Katanya, sedari masih di kandungan, aku sudah penyakitan. Ibuku sering merasa tersiksa di kehamilan pertamanya. Mulai dari merasakan mual yang tidak berkesudahan, hingga terkena berbagai penyakit—yang mungkin menurutmu hanya mitos—sawan. Bayangkan, di trimester pertama ibuku sawan dengan pepaya, kemudian di trimester ketiga malah menghabiskan pepaya. Setelah lahir, nggak jauh berbeda.
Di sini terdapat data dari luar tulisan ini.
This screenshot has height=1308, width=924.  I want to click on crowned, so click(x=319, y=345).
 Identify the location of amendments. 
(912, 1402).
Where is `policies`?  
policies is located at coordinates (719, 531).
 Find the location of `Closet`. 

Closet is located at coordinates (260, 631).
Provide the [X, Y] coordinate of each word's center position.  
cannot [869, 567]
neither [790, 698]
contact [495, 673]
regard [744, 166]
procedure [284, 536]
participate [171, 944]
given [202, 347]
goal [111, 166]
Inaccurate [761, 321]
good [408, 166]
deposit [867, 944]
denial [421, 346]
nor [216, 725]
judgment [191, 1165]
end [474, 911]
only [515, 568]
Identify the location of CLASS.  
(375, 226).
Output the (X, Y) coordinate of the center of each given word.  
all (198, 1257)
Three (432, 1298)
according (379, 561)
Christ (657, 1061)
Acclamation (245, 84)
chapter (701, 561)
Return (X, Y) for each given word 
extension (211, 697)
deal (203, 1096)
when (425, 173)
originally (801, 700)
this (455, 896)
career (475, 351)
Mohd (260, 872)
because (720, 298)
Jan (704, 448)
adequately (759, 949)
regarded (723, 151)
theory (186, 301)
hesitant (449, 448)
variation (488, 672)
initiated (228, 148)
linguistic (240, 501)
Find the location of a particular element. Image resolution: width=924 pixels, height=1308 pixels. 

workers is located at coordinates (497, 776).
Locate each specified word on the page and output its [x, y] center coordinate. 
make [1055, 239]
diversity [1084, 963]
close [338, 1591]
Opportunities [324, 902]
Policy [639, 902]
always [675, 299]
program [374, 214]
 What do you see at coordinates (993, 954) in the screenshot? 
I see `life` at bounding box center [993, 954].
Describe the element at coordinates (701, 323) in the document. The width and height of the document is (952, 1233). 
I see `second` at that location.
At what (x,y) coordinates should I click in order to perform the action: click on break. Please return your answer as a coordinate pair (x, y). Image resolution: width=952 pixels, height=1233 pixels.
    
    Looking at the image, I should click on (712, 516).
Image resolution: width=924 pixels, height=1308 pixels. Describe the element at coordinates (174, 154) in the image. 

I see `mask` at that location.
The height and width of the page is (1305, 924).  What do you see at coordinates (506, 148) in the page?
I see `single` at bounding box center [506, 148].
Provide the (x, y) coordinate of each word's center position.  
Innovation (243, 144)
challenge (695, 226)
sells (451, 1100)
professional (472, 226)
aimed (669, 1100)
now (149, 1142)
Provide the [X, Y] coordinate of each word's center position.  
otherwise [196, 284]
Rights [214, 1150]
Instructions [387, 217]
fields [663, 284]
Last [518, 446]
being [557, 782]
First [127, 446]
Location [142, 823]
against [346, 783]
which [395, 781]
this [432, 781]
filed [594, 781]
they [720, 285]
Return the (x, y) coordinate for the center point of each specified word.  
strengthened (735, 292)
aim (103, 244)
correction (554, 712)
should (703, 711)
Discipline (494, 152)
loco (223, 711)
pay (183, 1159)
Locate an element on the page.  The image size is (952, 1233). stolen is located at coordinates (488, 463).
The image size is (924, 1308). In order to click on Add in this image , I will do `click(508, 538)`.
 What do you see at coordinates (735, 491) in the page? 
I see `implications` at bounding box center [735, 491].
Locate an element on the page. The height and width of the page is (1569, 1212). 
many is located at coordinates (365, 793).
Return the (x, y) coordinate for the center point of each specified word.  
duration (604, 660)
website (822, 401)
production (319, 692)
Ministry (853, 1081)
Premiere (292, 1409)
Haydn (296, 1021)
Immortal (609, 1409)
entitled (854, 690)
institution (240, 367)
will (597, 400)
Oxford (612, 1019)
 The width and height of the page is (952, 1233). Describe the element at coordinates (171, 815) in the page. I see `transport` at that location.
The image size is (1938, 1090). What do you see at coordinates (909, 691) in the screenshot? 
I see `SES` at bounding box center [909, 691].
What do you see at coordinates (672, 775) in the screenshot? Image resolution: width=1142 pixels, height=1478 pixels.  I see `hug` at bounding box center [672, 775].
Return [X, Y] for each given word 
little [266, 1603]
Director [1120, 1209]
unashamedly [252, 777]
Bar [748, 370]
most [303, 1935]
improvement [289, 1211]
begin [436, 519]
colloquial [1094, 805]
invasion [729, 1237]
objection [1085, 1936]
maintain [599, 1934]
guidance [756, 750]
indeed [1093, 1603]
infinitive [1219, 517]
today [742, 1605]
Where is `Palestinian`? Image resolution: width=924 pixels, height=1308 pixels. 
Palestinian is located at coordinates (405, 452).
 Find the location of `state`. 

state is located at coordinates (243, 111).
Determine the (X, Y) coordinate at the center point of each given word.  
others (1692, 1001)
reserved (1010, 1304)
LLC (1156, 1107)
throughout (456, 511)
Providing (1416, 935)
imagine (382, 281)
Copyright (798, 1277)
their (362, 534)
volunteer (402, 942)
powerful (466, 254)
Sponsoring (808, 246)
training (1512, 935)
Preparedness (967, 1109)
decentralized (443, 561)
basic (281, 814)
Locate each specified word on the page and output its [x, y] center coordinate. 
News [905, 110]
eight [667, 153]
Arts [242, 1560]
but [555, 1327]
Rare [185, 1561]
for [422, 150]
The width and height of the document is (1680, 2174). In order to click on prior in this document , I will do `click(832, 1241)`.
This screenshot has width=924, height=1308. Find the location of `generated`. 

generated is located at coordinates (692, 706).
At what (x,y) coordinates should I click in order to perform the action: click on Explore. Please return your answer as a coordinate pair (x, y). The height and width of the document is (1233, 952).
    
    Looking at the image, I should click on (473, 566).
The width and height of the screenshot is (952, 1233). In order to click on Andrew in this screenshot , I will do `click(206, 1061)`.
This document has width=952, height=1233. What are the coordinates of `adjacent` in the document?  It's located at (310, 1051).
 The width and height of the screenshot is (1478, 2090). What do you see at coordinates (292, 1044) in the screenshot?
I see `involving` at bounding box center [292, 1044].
Aku terlalu mudah sakit, menyusahkan orang tuaku yang waktu itu nggak punya stable job. Sakit ini, sakit itu. Menyusahkan. Keadaan semakin membaik saat aku tumbuh besar. Aku sudah mulai nggak gampang sakit, bahkan nggak pernah sakit. Situasi yang melegakan, yang menjadi waktu orang tuaku untuk bernapas sebentar, hingga penyakit itu perlahan datang lagi.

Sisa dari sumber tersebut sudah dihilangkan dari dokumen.